«Il valore della dignità umana, precedente a ogni agire politico e a ogni decisione politica, rinvia al Creatore: soltanto Lui può stabilire valori che si fondano sull’essenza dell’uomo e che sono inviolabili. Che esistano valori che non sono modificabili da nessuno è la vera e propria garanzia della nostra libertà e della grandezza umana; la fede cristiana vede in ciò il mistero del Creatore e della condizione di immagine di Dio che egli ha conferito all’uomo»: iniziava così il volume di Joseph Ratzinger e Marcello Pera dal titolo “Senza radici. Europa, relativismo, cristianesimo, Islam”, edito nel 2005 ma contenente già tutto quello che poi sarebbe esploso all’ennesima potenza negli anni a venire.
L’acuta profezia del Papa Emerito Benedetto XVI si “respira” in quella quotidianità del mondo contemporaneo oggi oggi descritta con tratti disperati dallo scrittore Marcello Veneziani su “La Verità”: «una società scivolata nella paura perché rifiuta di credere e di pensare», sottolinea l’autore nell’analizzare le ultime polemiche sulla pandemia (obbligo vaccinale, Green Pass) ma più in generale sulle problematiche del travaglio moderno umano. «Al di là della pandemia, siamo entrati da tempo nella società che non crede, che non pensa, che non sa, che non ama se non nella vita privata e ha perso fiducia nel mondo, nel futuro e nelle classi dirigenti», scrive ancora Veneziani identificando il punto nodale dell’intera trattazione sui problemi della quotidianità. Un tempo infatti si pensava che allontanando la “fede”, il “credere” si sarebbe giunti ad un pensiero autonomo, un mondo finalmente “libero” da ogni religione e credenza; insomma, si sarebbe sostituita la fede con la ragione.
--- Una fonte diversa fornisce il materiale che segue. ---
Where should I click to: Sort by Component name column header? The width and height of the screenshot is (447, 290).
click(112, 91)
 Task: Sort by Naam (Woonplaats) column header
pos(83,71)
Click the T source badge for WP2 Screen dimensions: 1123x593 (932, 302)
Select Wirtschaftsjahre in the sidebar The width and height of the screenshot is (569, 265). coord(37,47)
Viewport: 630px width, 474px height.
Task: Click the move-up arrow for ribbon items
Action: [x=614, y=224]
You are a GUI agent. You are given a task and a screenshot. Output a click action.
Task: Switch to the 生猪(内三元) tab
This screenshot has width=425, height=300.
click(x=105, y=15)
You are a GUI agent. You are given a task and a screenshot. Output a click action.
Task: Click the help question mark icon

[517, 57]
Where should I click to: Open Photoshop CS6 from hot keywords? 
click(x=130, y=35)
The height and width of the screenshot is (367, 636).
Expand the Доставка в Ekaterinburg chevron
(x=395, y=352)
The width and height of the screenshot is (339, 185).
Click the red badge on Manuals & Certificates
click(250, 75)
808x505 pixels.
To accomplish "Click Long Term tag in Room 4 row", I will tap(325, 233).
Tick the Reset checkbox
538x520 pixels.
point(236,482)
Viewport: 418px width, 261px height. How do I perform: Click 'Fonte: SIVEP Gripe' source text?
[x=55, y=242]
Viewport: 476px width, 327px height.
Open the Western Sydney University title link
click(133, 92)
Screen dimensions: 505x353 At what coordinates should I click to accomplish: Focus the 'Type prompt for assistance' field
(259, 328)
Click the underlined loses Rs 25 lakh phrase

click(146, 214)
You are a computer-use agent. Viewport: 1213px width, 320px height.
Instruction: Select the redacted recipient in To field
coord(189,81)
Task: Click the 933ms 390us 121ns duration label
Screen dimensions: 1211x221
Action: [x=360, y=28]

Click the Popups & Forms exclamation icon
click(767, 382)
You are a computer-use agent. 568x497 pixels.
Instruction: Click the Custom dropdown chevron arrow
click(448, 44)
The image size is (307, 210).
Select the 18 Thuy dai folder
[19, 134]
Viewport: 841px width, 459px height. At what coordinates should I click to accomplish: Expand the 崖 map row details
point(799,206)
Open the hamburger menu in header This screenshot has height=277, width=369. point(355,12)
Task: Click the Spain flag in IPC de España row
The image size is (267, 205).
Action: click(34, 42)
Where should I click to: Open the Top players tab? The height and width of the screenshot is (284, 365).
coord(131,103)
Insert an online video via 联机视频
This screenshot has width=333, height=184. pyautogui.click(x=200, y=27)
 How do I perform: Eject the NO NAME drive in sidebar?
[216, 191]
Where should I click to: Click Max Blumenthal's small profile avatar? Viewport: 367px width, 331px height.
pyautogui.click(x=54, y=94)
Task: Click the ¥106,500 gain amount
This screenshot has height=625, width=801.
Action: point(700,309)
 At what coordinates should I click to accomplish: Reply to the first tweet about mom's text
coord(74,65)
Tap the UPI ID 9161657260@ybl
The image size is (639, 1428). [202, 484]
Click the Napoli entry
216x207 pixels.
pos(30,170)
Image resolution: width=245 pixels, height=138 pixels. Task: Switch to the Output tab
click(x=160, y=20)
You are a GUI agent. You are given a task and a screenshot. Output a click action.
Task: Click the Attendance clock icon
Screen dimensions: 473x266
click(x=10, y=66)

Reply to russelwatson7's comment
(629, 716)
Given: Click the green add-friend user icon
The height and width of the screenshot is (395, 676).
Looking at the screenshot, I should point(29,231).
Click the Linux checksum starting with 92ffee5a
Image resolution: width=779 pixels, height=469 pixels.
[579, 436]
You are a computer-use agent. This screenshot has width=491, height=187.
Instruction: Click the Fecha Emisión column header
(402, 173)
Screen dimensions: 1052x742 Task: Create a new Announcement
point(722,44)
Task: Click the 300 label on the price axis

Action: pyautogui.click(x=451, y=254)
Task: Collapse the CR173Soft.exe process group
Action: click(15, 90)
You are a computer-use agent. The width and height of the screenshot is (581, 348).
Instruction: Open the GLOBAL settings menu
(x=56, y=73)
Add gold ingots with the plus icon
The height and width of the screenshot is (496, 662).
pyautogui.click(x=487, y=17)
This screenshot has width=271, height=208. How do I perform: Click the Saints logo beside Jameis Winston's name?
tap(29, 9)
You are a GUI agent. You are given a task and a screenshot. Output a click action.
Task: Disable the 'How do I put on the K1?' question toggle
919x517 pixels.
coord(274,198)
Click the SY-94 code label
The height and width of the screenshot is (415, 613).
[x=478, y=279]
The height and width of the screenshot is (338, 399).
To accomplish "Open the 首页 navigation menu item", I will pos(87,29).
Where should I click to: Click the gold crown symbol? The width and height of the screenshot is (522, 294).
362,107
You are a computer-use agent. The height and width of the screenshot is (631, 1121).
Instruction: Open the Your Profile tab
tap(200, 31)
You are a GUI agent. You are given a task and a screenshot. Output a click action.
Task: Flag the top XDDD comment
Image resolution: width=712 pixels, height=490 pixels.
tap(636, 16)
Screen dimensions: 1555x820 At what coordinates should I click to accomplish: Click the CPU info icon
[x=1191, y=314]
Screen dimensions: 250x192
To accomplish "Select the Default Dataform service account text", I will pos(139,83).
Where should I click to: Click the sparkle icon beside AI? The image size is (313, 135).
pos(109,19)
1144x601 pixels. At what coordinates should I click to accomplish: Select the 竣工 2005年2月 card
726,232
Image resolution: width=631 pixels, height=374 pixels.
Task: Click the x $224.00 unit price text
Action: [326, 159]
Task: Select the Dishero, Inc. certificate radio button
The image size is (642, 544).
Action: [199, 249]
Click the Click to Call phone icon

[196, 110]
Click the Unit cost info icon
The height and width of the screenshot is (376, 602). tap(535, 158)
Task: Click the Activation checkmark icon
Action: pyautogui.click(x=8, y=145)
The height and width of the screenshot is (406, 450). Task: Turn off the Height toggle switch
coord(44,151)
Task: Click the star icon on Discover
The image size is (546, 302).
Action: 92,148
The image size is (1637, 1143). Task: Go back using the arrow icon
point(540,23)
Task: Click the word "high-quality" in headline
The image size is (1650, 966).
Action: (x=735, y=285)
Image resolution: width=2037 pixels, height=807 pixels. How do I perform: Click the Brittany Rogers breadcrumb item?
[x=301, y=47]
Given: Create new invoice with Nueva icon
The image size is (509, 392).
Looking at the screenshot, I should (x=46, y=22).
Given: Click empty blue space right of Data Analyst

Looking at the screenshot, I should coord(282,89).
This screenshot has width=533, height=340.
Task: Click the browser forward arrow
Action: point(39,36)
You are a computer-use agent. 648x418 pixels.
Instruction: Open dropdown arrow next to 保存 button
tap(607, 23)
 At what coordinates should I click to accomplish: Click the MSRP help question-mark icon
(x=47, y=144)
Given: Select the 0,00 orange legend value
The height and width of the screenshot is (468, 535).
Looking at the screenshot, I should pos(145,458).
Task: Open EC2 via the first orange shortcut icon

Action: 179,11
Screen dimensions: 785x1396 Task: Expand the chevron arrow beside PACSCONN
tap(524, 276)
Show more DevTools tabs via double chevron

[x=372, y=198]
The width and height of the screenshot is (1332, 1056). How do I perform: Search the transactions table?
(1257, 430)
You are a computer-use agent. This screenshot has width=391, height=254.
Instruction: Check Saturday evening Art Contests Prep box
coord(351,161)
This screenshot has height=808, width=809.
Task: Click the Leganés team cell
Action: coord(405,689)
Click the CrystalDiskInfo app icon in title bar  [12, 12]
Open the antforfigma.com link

“NON C’È LIBERTÀ SENZA FEDE”
Inutile ricordare come proprio sulla connessione intrecciata di ragione e fede si è permeato il pensiero di uno dei più fini pensatori e teologi della storia recente, proprio quel Benedetto XVI oggi rintracciabile nella peculiare descrizione che fece 20 anni prima del mondo odierno. «I santi sono stati rimpiazzati dai santoni», sferza ancora Veneziani su “La Verità”, «la nostra società che non crede è anche una società che non pensa, la nostra società che non ha più fede, religiosa o politica, è più esposta alla diffidenza e alla sfiducia nella ragione e nelle guide. Perduta la devozione popolare verso presunte superstizioni religiose si è esteso il buco nero dell’ignoranza, la scarsa voglia di approfondire, pensare criticamente, avere giudizi autonomi». Tutti pensano di sapere tutto e nessuno chiede, nessuno più domanda, nessuno più ammette di “non sapere”: non è solo un problema filosofico, è un problema prima di tutto umano e culturale. Veneziani cita Pietro Martinetti, non credente che pure riconosceva come la religione «è il vero cardine della vita e la vita morale non ha termine e consistenza vera che nella coscienza religiosa». Non vi è libertà, non vi è reale vita senza fede: da qui l’appello finale di Marcello Veneziani al pensiero moderno, alla filosofia da venire, «ripensare la società come un organismo spirituale e la filosofia in rapporto al sacro e al destino, in un cammino che intreccia il credere col pensare, il conoscere con l’amare».